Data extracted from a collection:
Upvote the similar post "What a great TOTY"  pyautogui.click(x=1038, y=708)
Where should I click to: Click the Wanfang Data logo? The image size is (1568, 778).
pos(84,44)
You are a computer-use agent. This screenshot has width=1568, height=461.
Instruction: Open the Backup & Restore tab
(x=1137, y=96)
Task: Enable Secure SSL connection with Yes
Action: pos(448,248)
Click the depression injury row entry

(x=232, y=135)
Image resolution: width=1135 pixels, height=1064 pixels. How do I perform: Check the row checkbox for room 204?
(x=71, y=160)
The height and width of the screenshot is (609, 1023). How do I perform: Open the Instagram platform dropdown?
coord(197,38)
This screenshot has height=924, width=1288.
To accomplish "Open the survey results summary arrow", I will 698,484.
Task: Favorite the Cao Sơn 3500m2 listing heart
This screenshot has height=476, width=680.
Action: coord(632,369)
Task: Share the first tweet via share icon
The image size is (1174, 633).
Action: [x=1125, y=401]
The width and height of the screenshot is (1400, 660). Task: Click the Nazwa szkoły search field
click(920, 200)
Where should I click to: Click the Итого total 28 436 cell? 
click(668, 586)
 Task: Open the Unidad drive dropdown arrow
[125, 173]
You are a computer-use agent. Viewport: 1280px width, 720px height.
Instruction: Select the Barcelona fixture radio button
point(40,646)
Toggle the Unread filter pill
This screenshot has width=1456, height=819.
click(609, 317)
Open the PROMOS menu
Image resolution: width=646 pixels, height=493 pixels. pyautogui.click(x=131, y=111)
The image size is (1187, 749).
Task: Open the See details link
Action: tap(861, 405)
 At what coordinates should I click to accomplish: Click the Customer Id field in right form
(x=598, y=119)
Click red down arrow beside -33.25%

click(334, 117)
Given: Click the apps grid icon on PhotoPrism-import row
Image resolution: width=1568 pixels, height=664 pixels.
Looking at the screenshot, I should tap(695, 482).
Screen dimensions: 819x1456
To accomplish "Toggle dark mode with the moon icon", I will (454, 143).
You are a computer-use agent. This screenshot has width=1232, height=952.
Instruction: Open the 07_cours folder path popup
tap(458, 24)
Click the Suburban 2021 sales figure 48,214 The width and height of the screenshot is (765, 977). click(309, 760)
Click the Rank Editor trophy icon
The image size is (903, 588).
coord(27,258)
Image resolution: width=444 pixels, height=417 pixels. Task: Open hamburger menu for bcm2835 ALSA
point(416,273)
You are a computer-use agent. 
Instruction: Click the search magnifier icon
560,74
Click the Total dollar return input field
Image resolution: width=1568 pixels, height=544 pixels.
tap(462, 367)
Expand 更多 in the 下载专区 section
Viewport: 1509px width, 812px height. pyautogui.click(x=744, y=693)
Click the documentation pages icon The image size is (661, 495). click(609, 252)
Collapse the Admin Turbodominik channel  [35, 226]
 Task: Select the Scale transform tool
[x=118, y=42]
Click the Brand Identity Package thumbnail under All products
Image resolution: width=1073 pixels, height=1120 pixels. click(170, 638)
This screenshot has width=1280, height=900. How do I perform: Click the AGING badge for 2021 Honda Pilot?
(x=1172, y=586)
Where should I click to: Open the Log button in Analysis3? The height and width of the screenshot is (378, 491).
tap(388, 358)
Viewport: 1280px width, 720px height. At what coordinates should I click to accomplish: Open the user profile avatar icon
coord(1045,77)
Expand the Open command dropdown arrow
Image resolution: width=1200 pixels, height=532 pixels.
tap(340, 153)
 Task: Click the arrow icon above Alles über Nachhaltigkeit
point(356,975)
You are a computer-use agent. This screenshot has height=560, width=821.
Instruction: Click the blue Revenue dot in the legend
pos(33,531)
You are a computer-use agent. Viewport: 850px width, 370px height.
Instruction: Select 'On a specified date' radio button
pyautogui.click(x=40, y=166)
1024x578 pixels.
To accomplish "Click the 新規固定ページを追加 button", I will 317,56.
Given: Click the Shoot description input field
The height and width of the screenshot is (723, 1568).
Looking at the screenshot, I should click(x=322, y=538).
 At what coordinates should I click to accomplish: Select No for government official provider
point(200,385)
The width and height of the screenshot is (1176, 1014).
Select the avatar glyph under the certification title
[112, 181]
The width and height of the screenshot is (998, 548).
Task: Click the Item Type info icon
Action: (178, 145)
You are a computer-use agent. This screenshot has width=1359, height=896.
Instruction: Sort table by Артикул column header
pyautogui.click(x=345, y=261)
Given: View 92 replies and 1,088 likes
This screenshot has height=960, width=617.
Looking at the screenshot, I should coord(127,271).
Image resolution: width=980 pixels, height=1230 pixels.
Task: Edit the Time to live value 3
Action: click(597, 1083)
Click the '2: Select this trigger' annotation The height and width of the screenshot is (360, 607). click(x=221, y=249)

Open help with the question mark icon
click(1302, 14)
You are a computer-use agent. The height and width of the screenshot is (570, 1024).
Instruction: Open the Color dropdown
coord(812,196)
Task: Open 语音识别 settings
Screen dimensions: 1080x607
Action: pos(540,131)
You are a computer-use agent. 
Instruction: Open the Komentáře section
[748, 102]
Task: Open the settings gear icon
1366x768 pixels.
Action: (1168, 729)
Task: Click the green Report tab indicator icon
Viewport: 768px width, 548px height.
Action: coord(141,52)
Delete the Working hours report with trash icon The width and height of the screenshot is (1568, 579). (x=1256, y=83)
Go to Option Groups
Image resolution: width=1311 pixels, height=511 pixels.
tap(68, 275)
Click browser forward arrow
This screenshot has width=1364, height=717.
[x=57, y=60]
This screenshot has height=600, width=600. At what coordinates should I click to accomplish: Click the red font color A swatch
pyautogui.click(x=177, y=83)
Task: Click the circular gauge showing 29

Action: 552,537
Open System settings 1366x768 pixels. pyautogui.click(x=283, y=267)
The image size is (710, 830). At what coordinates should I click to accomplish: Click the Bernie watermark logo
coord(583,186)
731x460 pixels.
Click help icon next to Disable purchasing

What this task involves: Transcribe every entry verbatim.

Answer below:
Upvote the similar post "What a great TOTY"  pyautogui.click(x=1038, y=708)
Where should I click to: Click the Wanfang Data logo? The image size is (1568, 778).
pos(84,44)
You are a computer-use agent. This screenshot has width=1568, height=461.
Instruction: Open the Backup & Restore tab
(x=1137, y=96)
Task: Enable Secure SSL connection with Yes
Action: pos(448,248)
Click the depression injury row entry

(x=232, y=135)
Image resolution: width=1135 pixels, height=1064 pixels. How do I perform: Check the row checkbox for room 204?
(x=71, y=160)
The height and width of the screenshot is (609, 1023). How do I perform: Open the Instagram platform dropdown?
coord(197,38)
This screenshot has height=924, width=1288.
To accomplish "Open the survey results summary arrow", I will 698,484.
Task: Favorite the Cao Sơn 3500m2 listing heart
This screenshot has height=476, width=680.
Action: coord(632,369)
Task: Share the first tweet via share icon
The image size is (1174, 633).
Action: [x=1125, y=401]
The width and height of the screenshot is (1400, 660). Task: Click the Nazwa szkoły search field
click(920, 200)
Where should I click to: Click the Итого total 28 436 cell? 
click(668, 586)
 Task: Open the Unidad drive dropdown arrow
[125, 173]
You are a computer-use agent. Viewport: 1280px width, 720px height.
Instruction: Select the Barcelona fixture radio button
point(40,646)
Toggle the Unread filter pill
This screenshot has width=1456, height=819.
click(609, 317)
Open the PROMOS menu
Image resolution: width=646 pixels, height=493 pixels. pyautogui.click(x=131, y=111)
The image size is (1187, 749).
Task: Open the See details link
Action: tap(861, 405)
 At what coordinates should I click to accomplish: Click the Customer Id field in right form
(x=598, y=119)
Click red down arrow beside -33.25%

click(334, 117)
Given: Click the apps grid icon on PhotoPrism-import row
Image resolution: width=1568 pixels, height=664 pixels.
Looking at the screenshot, I should tap(695, 482).
Screen dimensions: 819x1456
To accomplish "Toggle dark mode with the moon icon", I will (454, 143).
You are a computer-use agent. This screenshot has width=1232, height=952.
Instruction: Open the 07_cours folder path popup
tap(458, 24)
Click the Suburban 2021 sales figure 48,214 The width and height of the screenshot is (765, 977). click(309, 760)
Click the Rank Editor trophy icon
The image size is (903, 588).
coord(27,258)
Image resolution: width=444 pixels, height=417 pixels. Task: Open hamburger menu for bcm2835 ALSA
point(416,273)
You are a computer-use agent. 
Instruction: Click the search magnifier icon
560,74
Click the Total dollar return input field
Image resolution: width=1568 pixels, height=544 pixels.
tap(462, 367)
Expand 更多 in the 下载专区 section
Viewport: 1509px width, 812px height. pyautogui.click(x=744, y=693)
Click the documentation pages icon The image size is (661, 495). click(609, 252)
Collapse the Admin Turbodominik channel  [35, 226]
 Task: Select the Scale transform tool
[x=118, y=42]
Click the Brand Identity Package thumbnail under All products
Image resolution: width=1073 pixels, height=1120 pixels. click(170, 638)
This screenshot has width=1280, height=900. How do I perform: Click the AGING badge for 2021 Honda Pilot?
(x=1172, y=586)
Where should I click to: Open the Log button in Analysis3? The height and width of the screenshot is (378, 491).
tap(388, 358)
Viewport: 1280px width, 720px height. At what coordinates should I click to accomplish: Open the user profile avatar icon
coord(1045,77)
Expand the Open command dropdown arrow
Image resolution: width=1200 pixels, height=532 pixels.
tap(340, 153)
 Task: Click the arrow icon above Alles über Nachhaltigkeit
point(356,975)
You are a computer-use agent. This screenshot has height=560, width=821.
Instruction: Click the blue Revenue dot in the legend
pos(33,531)
You are a computer-use agent. Viewport: 850px width, 370px height.
Instruction: Select 'On a specified date' radio button
pyautogui.click(x=40, y=166)
1024x578 pixels.
To accomplish "Click the 新規固定ページを追加 button", I will 317,56.
Given: Click the Shoot description input field
The height and width of the screenshot is (723, 1568).
Looking at the screenshot, I should click(x=322, y=538).
 At what coordinates should I click to accomplish: Select No for government official provider
point(200,385)
The width and height of the screenshot is (1176, 1014).
Select the avatar glyph under the certification title
[112, 181]
The width and height of the screenshot is (998, 548).
Task: Click the Item Type info icon
Action: (178, 145)
You are a computer-use agent. This screenshot has width=1359, height=896.
Instruction: Sort table by Артикул column header
pyautogui.click(x=345, y=261)
Given: View 92 replies and 1,088 likes
This screenshot has height=960, width=617.
Looking at the screenshot, I should coord(127,271).
Image resolution: width=980 pixels, height=1230 pixels.
Task: Edit the Time to live value 3
Action: click(597, 1083)
Click the '2: Select this trigger' annotation The height and width of the screenshot is (360, 607). click(x=221, y=249)

Open help with the question mark icon
click(1302, 14)
You are a computer-use agent. The height and width of the screenshot is (570, 1024).
Instruction: Open the Color dropdown
coord(812,196)
Task: Open 语音识别 settings
Screen dimensions: 1080x607
Action: pos(540,131)
You are a computer-use agent. 
Instruction: Open the Komentáře section
[748, 102]
Task: Open the settings gear icon
1366x768 pixels.
Action: (1168, 729)
Task: Click the green Report tab indicator icon
Viewport: 768px width, 548px height.
Action: coord(141,52)
Delete the Working hours report with trash icon The width and height of the screenshot is (1568, 579). (x=1256, y=83)
Go to Option Groups
Image resolution: width=1311 pixels, height=511 pixels.
tap(68, 275)
Click browser forward arrow
This screenshot has width=1364, height=717.
[x=57, y=60]
This screenshot has height=600, width=600. At what coordinates should I click to accomplish: Click the red font color A swatch
pyautogui.click(x=177, y=83)
Task: Click the circular gauge showing 29

Action: 552,537
Open System settings 1366x768 pixels. pyautogui.click(x=283, y=267)
The image size is (710, 830). At what coordinates should I click to accomplish: Click the Bernie watermark logo
coord(583,186)
731x460 pixels.
Click help icon next to Disable purchasing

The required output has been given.